There’s also the concept of the wizard in magic: people who can do magical things. In business organizations, there are wizards — users who have gotten good at an application. And in IT organizations, there are wizards too. The wizards want to keep systems the way they are to maintain their wizard status. As a result, you get stuck with a system that doesn’t get better.
Q: You say that without trust, IT is useless. Why? And how do you establish trust?
A: Business people will never have the detailed understanding of technology that IT people have. But the business people need to feel that the right technology decisions are being made. That’s where the trust comes in. Without trust, business people keep second-guessing everything the IT organization does, and IT can’t be successful.
You establish trust by agreeing on common objectives and goals and having consistency in how you communicate with each other. Both sides do what they say, and say what they do.
Q: Why is using return on investment for project selection a ticket to failure?
A: Most people would agree that the right projects are those that are in the best interest of the company and make the most strategic sense. But there are two fallacies in using ROI to choose your projects. First is that the project with the highest ROI is best for the business. That’s not necessarily so. For example, a high-ROI project may make a process more efficient by making it more rigid, when what you really need is for it to be more flexible. The second fallacy is that you can compare the ROI of project proposals. Those who write proposals tend to overstate return, understate expenses, minimize transition costs and dependencies on other projects, and neglect risk. So the project with the highest ROI on paper tends to be the one with the most creative proposal writer.
Q: Why do most projects fail?
A: In my experience, there are six primary reasons. First, you’re doing the wrong project — it’s not what the business really needs. Second, you’re missing prerequisites in the proposal. You start and then realize you have to beef up the infrastructure, for example, so you’re in trouble right from the beginning. Third, you’re going for home runs instead of base hits; for example, a global rollout of a major system instead of chipping away at it a little at a time. Fourth, the project’s duration is greater than the job tenure of the sponsoring executive. If the project isn’t completed before he or she leaves, you may be in deep trouble with the successor. Fifth, you gather requirements instead of negotiating them. If you go around asking all the stakeholders what they want and your project goal is the sum of all those things, you will undoubtedly have contradictions — for example, a simple system that must do everything.
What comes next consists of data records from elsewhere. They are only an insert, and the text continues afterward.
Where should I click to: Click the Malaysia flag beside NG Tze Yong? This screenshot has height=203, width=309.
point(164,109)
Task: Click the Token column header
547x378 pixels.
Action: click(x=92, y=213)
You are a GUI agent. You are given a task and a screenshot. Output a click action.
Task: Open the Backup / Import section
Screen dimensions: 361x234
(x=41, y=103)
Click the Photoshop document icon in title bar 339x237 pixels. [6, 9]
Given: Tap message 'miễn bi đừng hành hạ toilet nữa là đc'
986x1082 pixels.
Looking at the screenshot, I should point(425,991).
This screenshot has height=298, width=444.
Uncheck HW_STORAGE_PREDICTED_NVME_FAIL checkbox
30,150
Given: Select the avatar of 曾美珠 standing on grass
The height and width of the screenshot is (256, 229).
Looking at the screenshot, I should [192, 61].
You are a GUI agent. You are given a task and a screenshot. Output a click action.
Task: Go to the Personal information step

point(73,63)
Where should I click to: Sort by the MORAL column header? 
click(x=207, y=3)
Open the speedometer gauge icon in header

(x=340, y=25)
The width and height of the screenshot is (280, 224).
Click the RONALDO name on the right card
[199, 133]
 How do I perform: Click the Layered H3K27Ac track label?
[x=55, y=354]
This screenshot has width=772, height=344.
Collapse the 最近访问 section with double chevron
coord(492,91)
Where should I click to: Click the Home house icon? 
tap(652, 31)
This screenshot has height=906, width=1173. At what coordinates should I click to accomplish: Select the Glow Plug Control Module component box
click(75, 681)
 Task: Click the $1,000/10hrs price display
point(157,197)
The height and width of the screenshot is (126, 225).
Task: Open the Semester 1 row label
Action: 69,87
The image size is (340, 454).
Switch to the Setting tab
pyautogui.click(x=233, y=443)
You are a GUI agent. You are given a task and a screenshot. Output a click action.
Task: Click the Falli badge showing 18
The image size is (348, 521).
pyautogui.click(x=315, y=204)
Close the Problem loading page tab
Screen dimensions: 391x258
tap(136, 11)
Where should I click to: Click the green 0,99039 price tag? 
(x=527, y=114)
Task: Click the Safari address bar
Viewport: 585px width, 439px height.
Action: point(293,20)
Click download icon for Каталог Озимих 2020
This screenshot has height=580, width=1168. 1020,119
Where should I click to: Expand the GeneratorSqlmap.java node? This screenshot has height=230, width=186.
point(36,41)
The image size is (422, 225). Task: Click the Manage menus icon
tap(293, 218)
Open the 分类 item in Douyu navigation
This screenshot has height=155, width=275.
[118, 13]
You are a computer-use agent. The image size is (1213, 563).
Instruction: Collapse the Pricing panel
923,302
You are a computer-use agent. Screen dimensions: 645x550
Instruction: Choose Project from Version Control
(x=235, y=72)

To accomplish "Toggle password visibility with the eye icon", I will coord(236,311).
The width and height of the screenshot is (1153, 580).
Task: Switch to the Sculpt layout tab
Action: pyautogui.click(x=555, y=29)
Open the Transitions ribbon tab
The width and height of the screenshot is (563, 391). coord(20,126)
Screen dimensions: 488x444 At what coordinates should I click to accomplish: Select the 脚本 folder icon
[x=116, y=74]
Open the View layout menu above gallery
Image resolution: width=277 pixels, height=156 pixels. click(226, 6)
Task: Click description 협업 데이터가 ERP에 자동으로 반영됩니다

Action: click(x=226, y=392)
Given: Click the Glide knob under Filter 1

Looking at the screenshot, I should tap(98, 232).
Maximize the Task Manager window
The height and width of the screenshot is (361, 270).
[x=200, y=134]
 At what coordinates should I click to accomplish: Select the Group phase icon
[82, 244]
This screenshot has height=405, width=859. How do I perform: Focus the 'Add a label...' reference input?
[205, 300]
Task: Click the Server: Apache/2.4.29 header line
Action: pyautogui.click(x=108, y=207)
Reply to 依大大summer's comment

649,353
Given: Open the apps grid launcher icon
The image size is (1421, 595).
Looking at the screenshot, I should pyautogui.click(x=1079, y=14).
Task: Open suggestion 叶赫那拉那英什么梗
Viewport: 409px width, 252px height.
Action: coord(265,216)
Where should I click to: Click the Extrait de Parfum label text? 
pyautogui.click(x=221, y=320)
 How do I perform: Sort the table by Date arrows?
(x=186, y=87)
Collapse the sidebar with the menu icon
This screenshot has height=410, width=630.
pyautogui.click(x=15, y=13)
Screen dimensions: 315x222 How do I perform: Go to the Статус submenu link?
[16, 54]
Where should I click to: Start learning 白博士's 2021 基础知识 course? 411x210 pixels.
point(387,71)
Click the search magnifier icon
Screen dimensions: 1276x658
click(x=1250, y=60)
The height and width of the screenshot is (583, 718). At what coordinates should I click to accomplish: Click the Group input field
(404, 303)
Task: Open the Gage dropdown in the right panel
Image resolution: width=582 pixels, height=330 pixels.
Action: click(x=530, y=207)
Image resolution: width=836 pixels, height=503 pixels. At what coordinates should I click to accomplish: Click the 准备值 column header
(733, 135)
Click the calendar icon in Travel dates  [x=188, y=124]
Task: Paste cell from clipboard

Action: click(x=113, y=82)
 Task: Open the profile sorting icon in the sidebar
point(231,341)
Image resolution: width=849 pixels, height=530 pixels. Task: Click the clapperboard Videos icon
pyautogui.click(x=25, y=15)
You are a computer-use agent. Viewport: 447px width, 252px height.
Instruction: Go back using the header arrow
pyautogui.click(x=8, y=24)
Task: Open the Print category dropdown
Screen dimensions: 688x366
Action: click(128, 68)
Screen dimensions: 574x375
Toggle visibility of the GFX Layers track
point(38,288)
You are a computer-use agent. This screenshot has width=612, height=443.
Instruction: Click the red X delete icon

Sixth, there’s not enough contingency planning. You’ve got to anticipate things that can go wrong and take them into account in your plan.
Q: Why is it that adding more resources to an IT project that’s running late can make it take even longer?
A: Usually, when we talk about adding resources, we’re talking about adding people, and adding more people requires more coordination. You have to rearrange the tasks being done and break them up in different ways. Reallocation of resources takes resources in itself. Also, you would probably have assigned the best people to begin with, and now you’re adding people who may not be the best, so you have to manage subpar performers.